──────── Exercise input ────────
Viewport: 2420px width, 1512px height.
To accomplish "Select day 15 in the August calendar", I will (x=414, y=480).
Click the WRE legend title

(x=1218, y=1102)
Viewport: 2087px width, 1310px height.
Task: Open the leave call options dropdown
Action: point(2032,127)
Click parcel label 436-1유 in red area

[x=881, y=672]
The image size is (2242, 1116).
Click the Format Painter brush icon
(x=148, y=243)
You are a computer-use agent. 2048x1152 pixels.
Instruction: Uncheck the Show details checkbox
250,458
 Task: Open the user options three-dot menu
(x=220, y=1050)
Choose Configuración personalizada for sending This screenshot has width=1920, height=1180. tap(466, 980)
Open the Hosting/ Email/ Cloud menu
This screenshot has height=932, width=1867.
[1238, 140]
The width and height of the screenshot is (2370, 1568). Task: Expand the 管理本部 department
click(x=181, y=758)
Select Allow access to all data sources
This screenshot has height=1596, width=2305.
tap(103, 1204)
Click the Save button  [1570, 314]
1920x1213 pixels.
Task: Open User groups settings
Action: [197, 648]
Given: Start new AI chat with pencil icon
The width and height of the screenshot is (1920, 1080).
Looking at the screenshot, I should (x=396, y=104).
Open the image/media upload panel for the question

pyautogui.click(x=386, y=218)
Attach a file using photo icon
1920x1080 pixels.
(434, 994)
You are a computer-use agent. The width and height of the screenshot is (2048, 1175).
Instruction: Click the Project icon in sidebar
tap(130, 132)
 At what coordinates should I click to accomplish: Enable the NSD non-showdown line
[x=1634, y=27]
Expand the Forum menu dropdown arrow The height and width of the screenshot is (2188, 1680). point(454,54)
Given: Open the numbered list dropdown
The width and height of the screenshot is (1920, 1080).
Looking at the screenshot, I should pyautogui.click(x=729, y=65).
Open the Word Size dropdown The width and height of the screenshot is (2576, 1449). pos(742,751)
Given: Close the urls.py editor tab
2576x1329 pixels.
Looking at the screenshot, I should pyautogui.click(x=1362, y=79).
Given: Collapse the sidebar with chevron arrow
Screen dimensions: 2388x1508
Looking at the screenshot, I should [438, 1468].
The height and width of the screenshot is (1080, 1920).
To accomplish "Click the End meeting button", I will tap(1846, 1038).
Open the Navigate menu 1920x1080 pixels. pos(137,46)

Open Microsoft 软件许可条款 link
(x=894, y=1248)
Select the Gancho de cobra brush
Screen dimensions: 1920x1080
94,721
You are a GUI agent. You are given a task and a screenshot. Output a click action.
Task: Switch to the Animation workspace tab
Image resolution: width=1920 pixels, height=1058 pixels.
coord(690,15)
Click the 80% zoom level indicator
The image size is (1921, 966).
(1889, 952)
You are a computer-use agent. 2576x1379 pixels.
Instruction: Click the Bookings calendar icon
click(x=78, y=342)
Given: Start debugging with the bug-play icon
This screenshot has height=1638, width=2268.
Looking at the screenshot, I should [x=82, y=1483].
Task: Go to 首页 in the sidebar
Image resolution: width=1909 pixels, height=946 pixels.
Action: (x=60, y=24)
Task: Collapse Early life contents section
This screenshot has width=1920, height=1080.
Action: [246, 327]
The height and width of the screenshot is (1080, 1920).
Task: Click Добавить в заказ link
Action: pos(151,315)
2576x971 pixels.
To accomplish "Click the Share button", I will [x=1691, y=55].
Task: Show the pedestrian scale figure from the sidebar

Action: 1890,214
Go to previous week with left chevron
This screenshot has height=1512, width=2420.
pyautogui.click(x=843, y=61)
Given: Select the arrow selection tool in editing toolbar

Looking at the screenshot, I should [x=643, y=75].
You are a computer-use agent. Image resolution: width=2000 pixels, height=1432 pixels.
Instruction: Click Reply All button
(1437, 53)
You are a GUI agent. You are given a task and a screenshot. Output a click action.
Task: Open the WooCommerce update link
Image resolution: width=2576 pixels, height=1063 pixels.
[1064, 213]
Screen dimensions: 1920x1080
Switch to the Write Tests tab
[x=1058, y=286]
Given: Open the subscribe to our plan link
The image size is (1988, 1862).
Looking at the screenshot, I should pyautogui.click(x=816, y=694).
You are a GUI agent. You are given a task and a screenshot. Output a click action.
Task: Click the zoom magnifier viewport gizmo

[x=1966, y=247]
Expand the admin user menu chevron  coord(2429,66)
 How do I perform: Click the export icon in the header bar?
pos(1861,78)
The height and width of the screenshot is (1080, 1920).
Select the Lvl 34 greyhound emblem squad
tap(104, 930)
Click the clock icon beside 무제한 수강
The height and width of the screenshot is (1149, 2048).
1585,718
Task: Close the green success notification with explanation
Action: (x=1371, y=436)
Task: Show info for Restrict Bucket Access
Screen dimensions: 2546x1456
────────
# [Prompt]
Return all of the data precisely as it appears.

# [Result]
Viewport: 2420px width, 1512px height.
To accomplish "Select day 15 in the August calendar", I will (x=414, y=480).
Click the WRE legend title

(x=1218, y=1102)
Viewport: 2087px width, 1310px height.
Task: Open the leave call options dropdown
Action: point(2032,127)
Click parcel label 436-1유 in red area

[x=881, y=672]
The image size is (2242, 1116).
Click the Format Painter brush icon
(x=148, y=243)
You are a computer-use agent. 2048x1152 pixels.
Instruction: Uncheck the Show details checkbox
250,458
 Task: Open the user options three-dot menu
(x=220, y=1050)
Choose Configuración personalizada for sending This screenshot has width=1920, height=1180. tap(466, 980)
Open the Hosting/ Email/ Cloud menu
This screenshot has height=932, width=1867.
[1238, 140]
The width and height of the screenshot is (2370, 1568). Task: Expand the 管理本部 department
click(x=181, y=758)
Select Allow access to all data sources
This screenshot has height=1596, width=2305.
tap(103, 1204)
Click the Save button  [1570, 314]
1920x1213 pixels.
Task: Open User groups settings
Action: [197, 648]
Given: Start new AI chat with pencil icon
The width and height of the screenshot is (1920, 1080).
Looking at the screenshot, I should (x=396, y=104).
Open the image/media upload panel for the question

pyautogui.click(x=386, y=218)
Attach a file using photo icon
1920x1080 pixels.
(434, 994)
You are a computer-use agent. The width and height of the screenshot is (2048, 1175).
Instruction: Click the Project icon in sidebar
tap(130, 132)
 At what coordinates should I click to accomplish: Enable the NSD non-showdown line
[x=1634, y=27]
Expand the Forum menu dropdown arrow The height and width of the screenshot is (2188, 1680). point(454,54)
Given: Open the numbered list dropdown
The width and height of the screenshot is (1920, 1080).
Looking at the screenshot, I should pyautogui.click(x=729, y=65).
Open the Word Size dropdown The width and height of the screenshot is (2576, 1449). pos(742,751)
Given: Close the urls.py editor tab
2576x1329 pixels.
Looking at the screenshot, I should pyautogui.click(x=1362, y=79).
Given: Collapse the sidebar with chevron arrow
Screen dimensions: 2388x1508
Looking at the screenshot, I should [438, 1468].
The height and width of the screenshot is (1080, 1920).
To accomplish "Click the End meeting button", I will tap(1846, 1038).
Open the Navigate menu 1920x1080 pixels. pos(137,46)

Open Microsoft 软件许可条款 link
(x=894, y=1248)
Select the Gancho de cobra brush
Screen dimensions: 1920x1080
94,721
You are a GUI agent. You are given a task and a screenshot. Output a click action.
Task: Switch to the Animation workspace tab
Image resolution: width=1920 pixels, height=1058 pixels.
coord(690,15)
Click the 80% zoom level indicator
The image size is (1921, 966).
(1889, 952)
You are a computer-use agent. 2576x1379 pixels.
Instruction: Click the Bookings calendar icon
click(x=78, y=342)
Given: Start debugging with the bug-play icon
This screenshot has height=1638, width=2268.
Looking at the screenshot, I should [x=82, y=1483].
Task: Go to 首页 in the sidebar
Image resolution: width=1909 pixels, height=946 pixels.
Action: (x=60, y=24)
Task: Collapse Early life contents section
This screenshot has width=1920, height=1080.
Action: [246, 327]
The height and width of the screenshot is (1080, 1920).
Task: Click Добавить в заказ link
Action: pos(151,315)
2576x971 pixels.
To accomplish "Click the Share button", I will [x=1691, y=55].
Task: Show the pedestrian scale figure from the sidebar

Action: 1890,214
Go to previous week with left chevron
This screenshot has height=1512, width=2420.
pyautogui.click(x=843, y=61)
Given: Select the arrow selection tool in editing toolbar

Looking at the screenshot, I should [x=643, y=75].
You are a computer-use agent. Image resolution: width=2000 pixels, height=1432 pixels.
Instruction: Click Reply All button
(1437, 53)
You are a GUI agent. You are given a task and a screenshot. Output a click action.
Task: Open the WooCommerce update link
Image resolution: width=2576 pixels, height=1063 pixels.
[1064, 213]
Screen dimensions: 1920x1080
Switch to the Write Tests tab
[x=1058, y=286]
Given: Open the subscribe to our plan link
The image size is (1988, 1862).
Looking at the screenshot, I should pyautogui.click(x=816, y=694).
You are a GUI agent. You are given a task and a screenshot. Output a click action.
Task: Click the zoom magnifier viewport gizmo

[x=1966, y=247]
Expand the admin user menu chevron  coord(2429,66)
 How do I perform: Click the export icon in the header bar?
pos(1861,78)
The height and width of the screenshot is (1080, 1920).
Select the Lvl 34 greyhound emblem squad
tap(104, 930)
Click the clock icon beside 무제한 수강
The height and width of the screenshot is (1149, 2048).
1585,718
Task: Close the green success notification with explanation
Action: (x=1371, y=436)
Task: Show info for Restrict Bucket Access
Screen dimensions: 2546x1456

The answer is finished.